What the task asks => Repeat the passage of the Palm PDA post from "I bought a new" up to and including "Palm OS IDE.", word for word.

---------- Selection

June 24th, 2006 by Patrick

I bought a new Palm PDA (Palm Z22, $99 with case and free s/h) last week, and it arrived yesterday. I took the box back to my apartment, tossed it in a corner, and opened it late today.

Ten years ago, I would have ripped the box open the moment my hands touched it. Now, I just see it as Yet Another Electronic Device that fulfills some small role in my life.

Part of my new reaction is because I don’t really like Palm PDAs all that much. I got one as a gift some years ago and tried to make it part of my day. I liked that it could store addresses and phone numbers, since I didn’t have a cell phone back then. I even developed some software for it using the Codewarrior for Palm OS IDE.

--------------------
---------- Material shown

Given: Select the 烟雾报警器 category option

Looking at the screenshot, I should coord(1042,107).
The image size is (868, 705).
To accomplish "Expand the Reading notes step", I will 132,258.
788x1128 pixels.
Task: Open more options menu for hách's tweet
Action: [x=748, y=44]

--------------------
---------- Material shown

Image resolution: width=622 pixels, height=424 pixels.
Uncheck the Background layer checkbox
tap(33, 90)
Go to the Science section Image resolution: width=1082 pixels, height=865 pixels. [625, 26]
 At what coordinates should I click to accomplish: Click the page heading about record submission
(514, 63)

--------------------

Correct response =>
I bought a new Palm PDA (Palm Z22, $99 with case and free s/h) last week, and it arrived yesterday. I took the box back to my apartment, tossed it in a corner, and opened it late today.

Ten years ago, I would have ripped the box open the moment my hands touched it. Now, I just see it as Yet Another Electronic Device that fulfills some small role in my life.

Part of my new reaction is because I don’t really like Palm PDAs all that much. I got one as a gift some years ago and tried to make it part of my day. I liked that it could store addresses and phone numbers, since I didn’t have a cell phone back then. I even developed some software for it using the Codewarrior for Palm OS IDE.